[Date Prev][Date Next][Thread Prev][Thread Next][Date Index][Thread Index]

Re: [Condor-users] jobs stop running when lots of people submit jobs




The problem you describe sounds like a problem that was fixed in 7.0.0. Here's the entry in the 7.0.0 version history:

Fixed a problem in the /condor_ negotiator/ in which machines go unassigned when user priorities result in the machines getting split into shares that are rounded down to 0. For example if there are 10 machines and 100 equal priority submitters, then each submitter was getting 0.1 machines, which got rounded down to 0, so no machines were assigned to anybody. The message in the /condor_ negotiator/ log in this case was this:

Over submitter resource limit (0) ... only consider startd ranks


I hope that solves your problem!

--Dan

Ben Clifford wrote:
I have a condor installation which I use for training.

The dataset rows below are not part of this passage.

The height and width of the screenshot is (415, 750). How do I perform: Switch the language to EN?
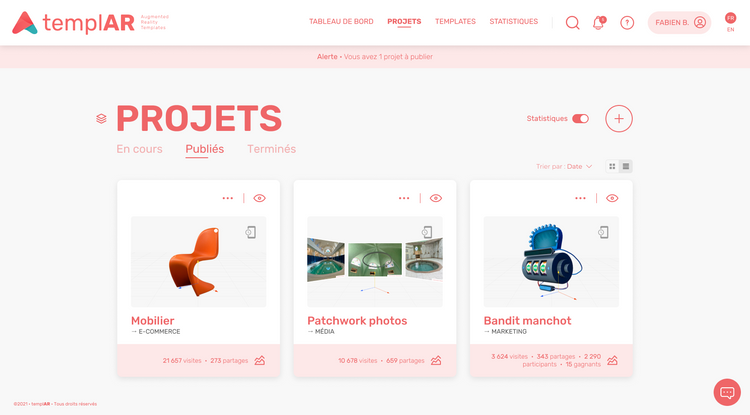(x=730, y=30)
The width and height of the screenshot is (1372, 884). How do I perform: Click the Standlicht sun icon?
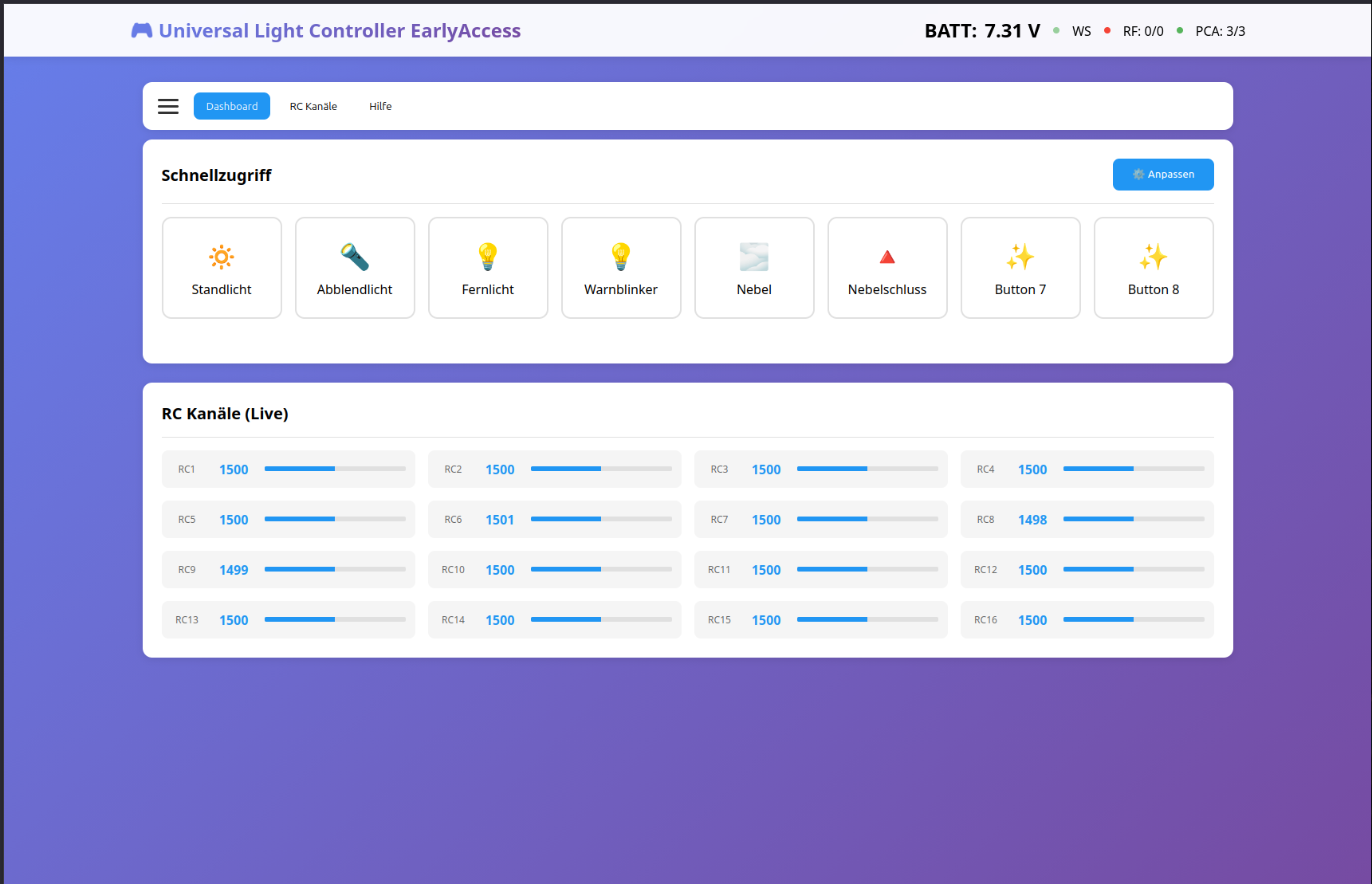[222, 257]
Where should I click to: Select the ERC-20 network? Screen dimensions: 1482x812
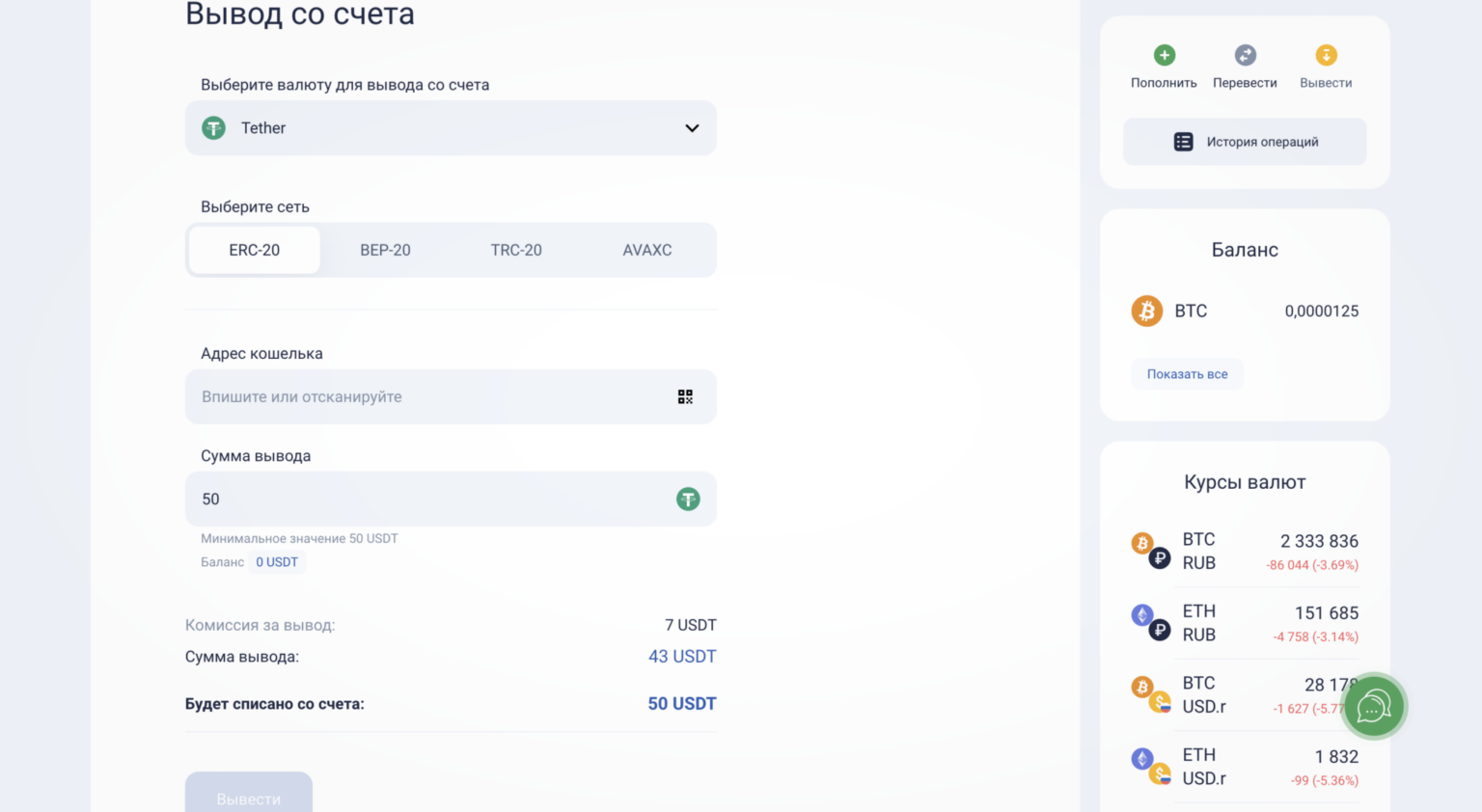pos(254,249)
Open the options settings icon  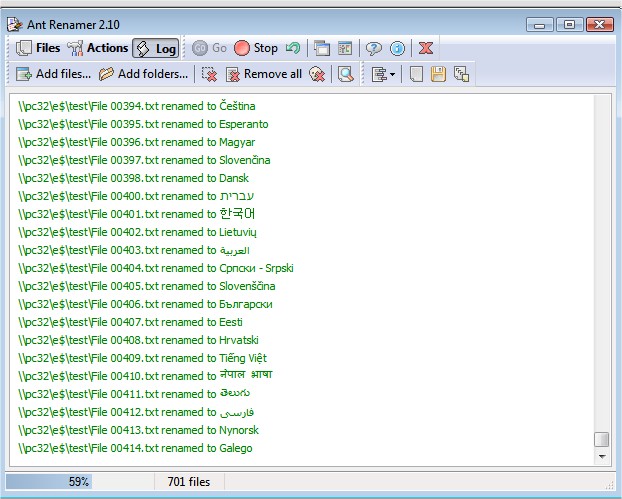coord(345,48)
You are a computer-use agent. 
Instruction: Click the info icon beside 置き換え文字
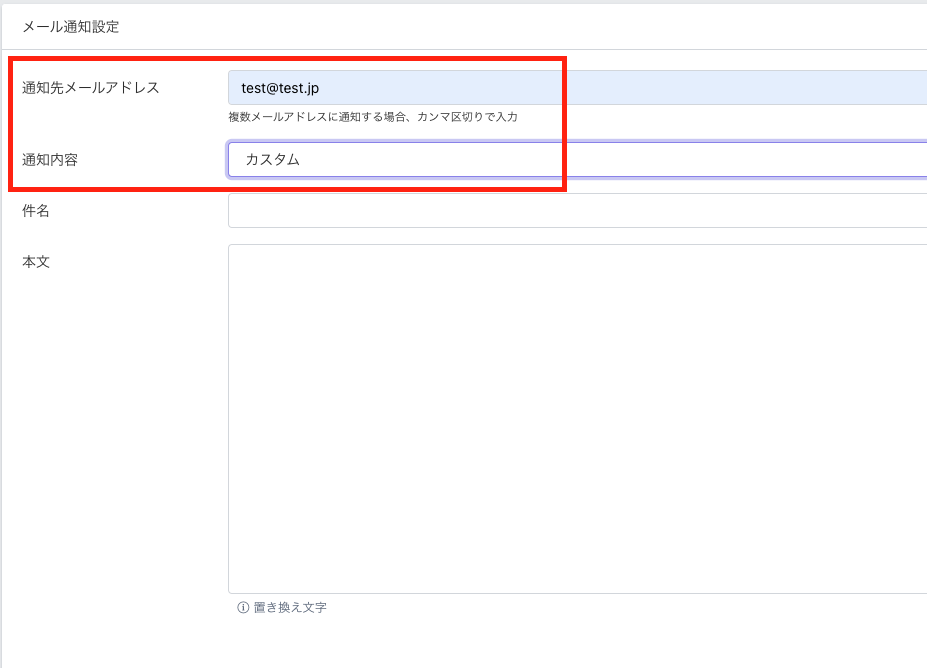[243, 608]
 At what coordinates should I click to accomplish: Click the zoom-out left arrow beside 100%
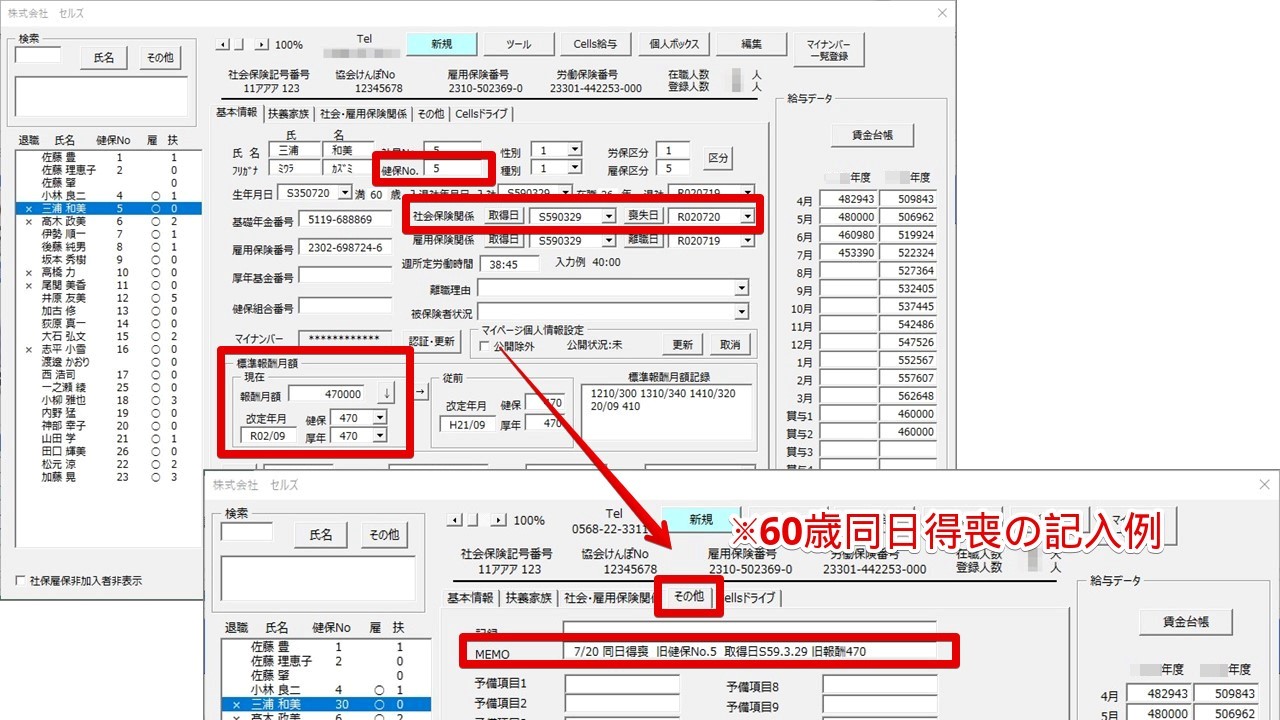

Sometimes when in use, it stops running jobs, with those jobs appearing as:

      2 match but reject the job for unknown reasons

in -better-analyze

When I attempt to put load on a fresh installation, both with condor jobs and with non-condor jobs, both from my own account and from several accounts at once, I cannot get this problem to reappear; but as soon as students start using it, the problems start (even to the extent that my test load scripts will be running in a loop happily for hours and then stop around the time students start)

So the only mechanism I have for recreating it at the moment is to point a room full of students at it (which is not an easily repeatable action).

This has happened a few times, but I now have an install that is in this state and still online rather than being taken down right after a tutorial.

This is using condor-6.8.4. Condor-G works OK submitting to Globus on other machines, but local execution through the vanilla universe does not (using a variety of submission mechanisms - through GRAM2, through condor_run, condor_submit, dagman).

I don't see anything in the logs that indicates what is causing this problem - does anyone have any advice about what I can look for?